Preferred Return (Hurdle Rate)

The minimum return LPs receive before GPs earn carry — typically 8% annual for Indian VC funds. Below this hurdle, GPs receive no carry; above it, GPs earn 20% of additional profits.

By Amit Tyagi, Fitoor Capital · AletheiaAI Glossary

Definition

Preferred Return (or hurdle rate) is the minimum return LPs receive before GPs earn carried interest. In standard VC fund structures, LPs receive their capital back plus an 8% annual return; only profits beyond this hurdle flow to GP carry.

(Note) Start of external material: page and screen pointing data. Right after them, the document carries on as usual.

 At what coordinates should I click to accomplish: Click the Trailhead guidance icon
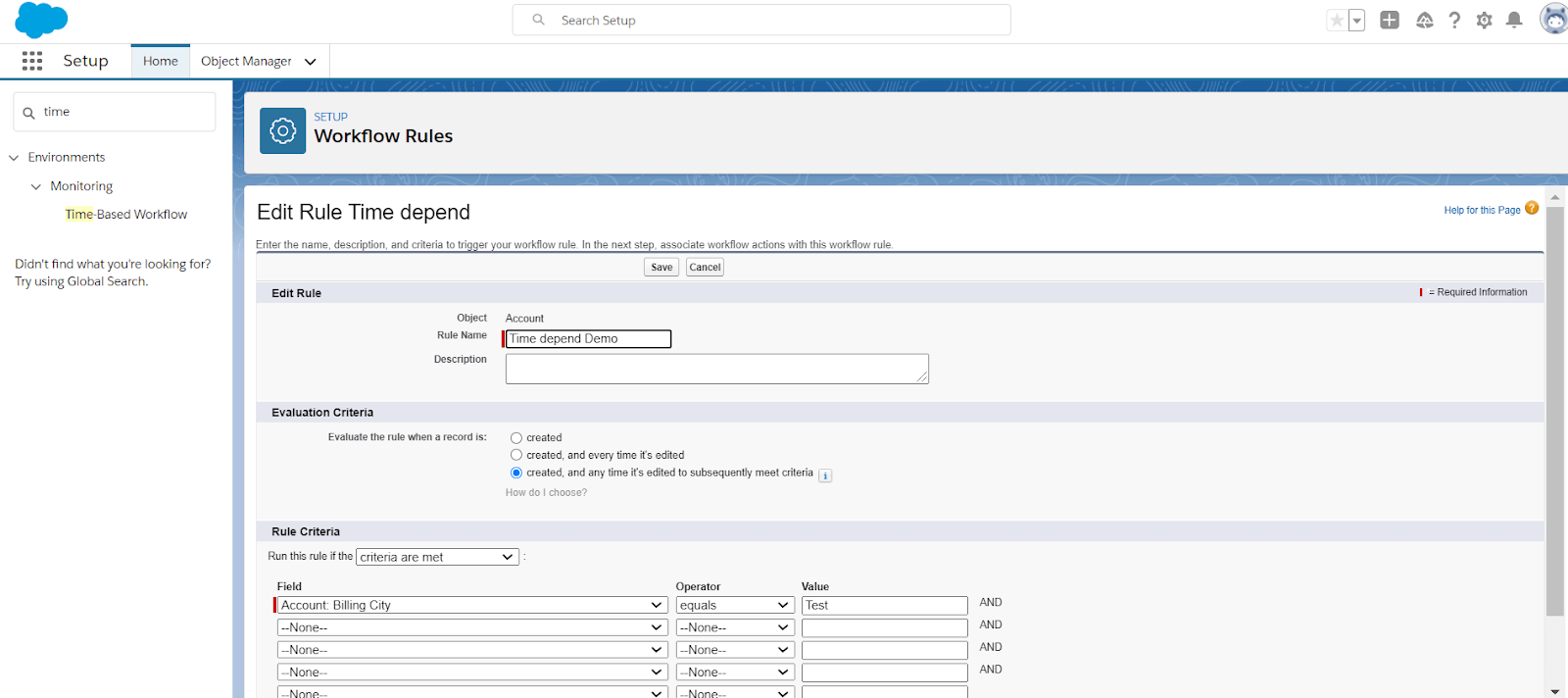(1424, 21)
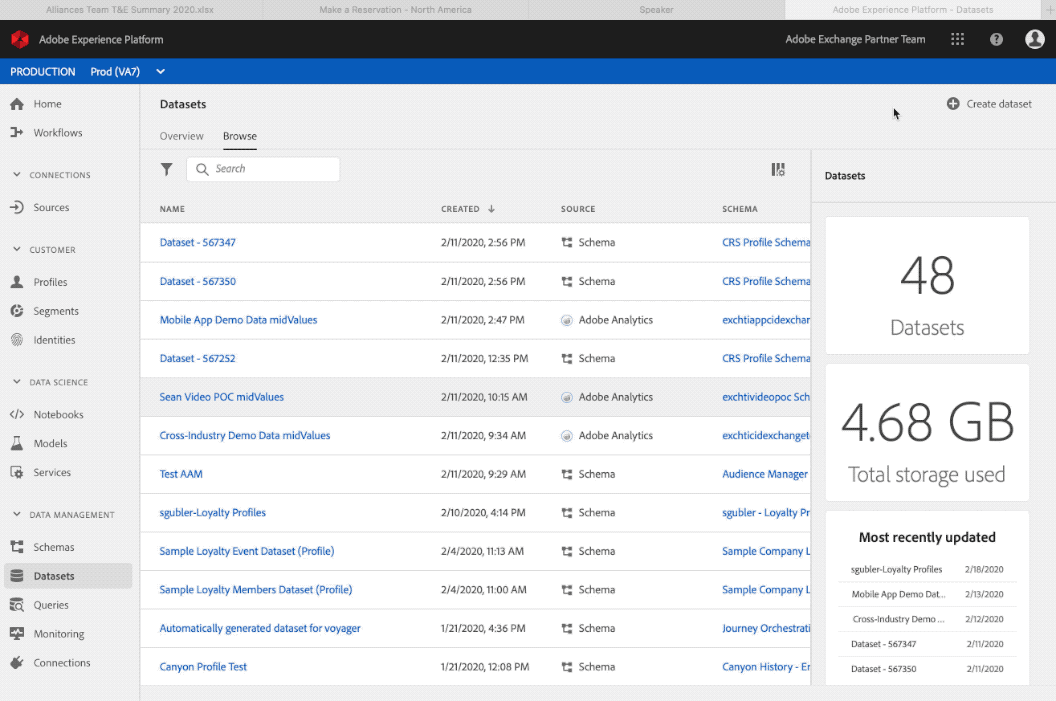Collapse the Connections sidebar section
Image resolution: width=1056 pixels, height=701 pixels.
point(15,175)
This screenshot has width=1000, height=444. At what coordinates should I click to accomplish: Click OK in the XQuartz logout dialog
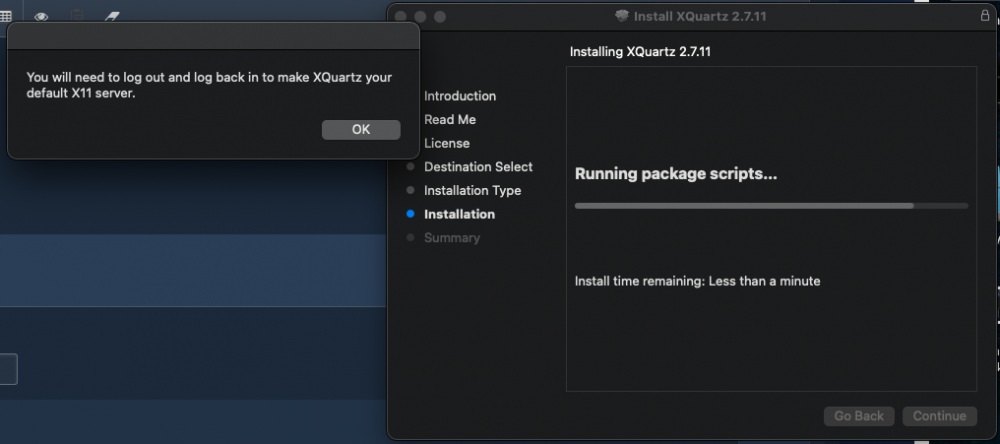click(361, 129)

Two structures: 'soft hurdle' (GP earns full 20% once hurdle is cleared); 'hard hurdle' (GP earns 20% only of the portion above hurdle).

India Context

Indian VC funds typically use 8% preferred return with soft hurdle ('catch-up' structure). Some Indian secondary and growth funds use hard hurdles or higher hurdles (12-15%) reflecting different risk profiles.

Example

A ₹500Cr fund returns ₹1,500Cr over 10 years. Hurdle = 8% × ₹500Cr × 10 = ₹400Cr equivalent (₹900Cr total to LPs). Soft hurdle: GP gets 20% of all profits ₹600Cr+ = ₹120Cr carry; LPs get rest. Hard hurdle: GP gets 20% of (₹1,500Cr - ₹900Cr) = ₹120Cr — same in this case, differs at lower returns.